NotificationStream method of the SdkNotificationServiceClient interface will return a stream client SdkNotificationService_NotificationStreamClient.

SdkNotificationService_NotificationStreamClient contains a Recv() to retrieve notifications one by one. At the end of a stream Rev() will return io.EOF.

Recv() returns a *NotificationStreamResponse which contains a slice of Notification.

Notification struct has GetXXX() methods defined which retrieve the notification of a specific type. For example: GetConfig returns ConfigNotification.

Note

ConfigNotification is returned only if Notification struct has a certain subscription type set for its SubscriptionType field. Otherwise, GetConfig returns nil.

Once the specific XXXNotification has been extracted using the GetXXX() method, users can access the fields of the notification and process the data contained within the notification using GetKey() and GetData() methods.

Exiting gracefully#

Agent needs to handle SIGTERM signal that is sent when a user invokes stop command via SR Linux CLI. The following is the required steps to cleanly stop the agent:

  1. Remove any agent's state if it was set using TelemetryDelete method of a Telemetry client.
  2. Delete notification subscriptions stream NotificationRegister method with Op set to NotificationRegisterRequest_Delete.
  3. Invoke use AgentUnRegister() method of a SdkMgrServiceClient interface.
  4. Close gRPC channel with the sdk_mgr.

Logging#

To debug an agent, the developers can analyze the log messages that the agent produced.
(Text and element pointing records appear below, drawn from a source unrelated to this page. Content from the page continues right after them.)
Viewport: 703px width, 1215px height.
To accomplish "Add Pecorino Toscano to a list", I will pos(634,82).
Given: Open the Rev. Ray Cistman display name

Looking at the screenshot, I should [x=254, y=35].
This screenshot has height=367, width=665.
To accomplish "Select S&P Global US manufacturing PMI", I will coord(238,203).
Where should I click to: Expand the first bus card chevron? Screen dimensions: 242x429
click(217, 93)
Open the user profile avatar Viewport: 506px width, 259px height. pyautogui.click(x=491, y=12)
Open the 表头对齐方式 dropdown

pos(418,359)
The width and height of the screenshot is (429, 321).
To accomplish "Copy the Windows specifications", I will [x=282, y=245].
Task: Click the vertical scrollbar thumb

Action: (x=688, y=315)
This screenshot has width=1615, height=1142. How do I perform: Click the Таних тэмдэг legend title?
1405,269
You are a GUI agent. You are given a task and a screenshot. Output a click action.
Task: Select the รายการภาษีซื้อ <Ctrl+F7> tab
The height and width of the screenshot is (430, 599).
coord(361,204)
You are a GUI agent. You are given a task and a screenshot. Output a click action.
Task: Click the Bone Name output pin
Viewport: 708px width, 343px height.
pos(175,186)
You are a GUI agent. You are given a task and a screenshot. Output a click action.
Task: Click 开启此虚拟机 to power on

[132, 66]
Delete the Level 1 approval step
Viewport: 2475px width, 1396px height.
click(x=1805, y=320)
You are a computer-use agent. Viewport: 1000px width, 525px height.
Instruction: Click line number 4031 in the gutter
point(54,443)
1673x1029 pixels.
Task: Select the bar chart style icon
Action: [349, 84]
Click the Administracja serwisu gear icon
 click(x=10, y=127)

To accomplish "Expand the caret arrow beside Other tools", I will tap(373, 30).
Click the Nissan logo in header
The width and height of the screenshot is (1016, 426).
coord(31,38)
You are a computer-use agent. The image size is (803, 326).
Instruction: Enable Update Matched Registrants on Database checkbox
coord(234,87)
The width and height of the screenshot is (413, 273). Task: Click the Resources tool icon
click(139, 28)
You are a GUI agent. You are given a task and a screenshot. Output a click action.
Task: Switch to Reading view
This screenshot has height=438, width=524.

If the agent's logging facility used stdout/stderr to write log messages, then these messages will be found at /var/log/srlinux/stdout/ directory.

The default SR Linux debug messages are found in the messages directory /var/log/srlinux/buffer/messages; check them when something went wrong within the SR Linux system (agent registration failed, IDB server warning messages, etc.).

Logrus is a popular structured logger for Go that can log messages of different levels of importance, but developers are free to choose whatever logging package they see fit.


  1. Make sure that you have set up the dev environment as explained on this page. Readers are also encouraged to first go through the gRPC basic tutorial to get familiar with the common gRPC workflows when using Go.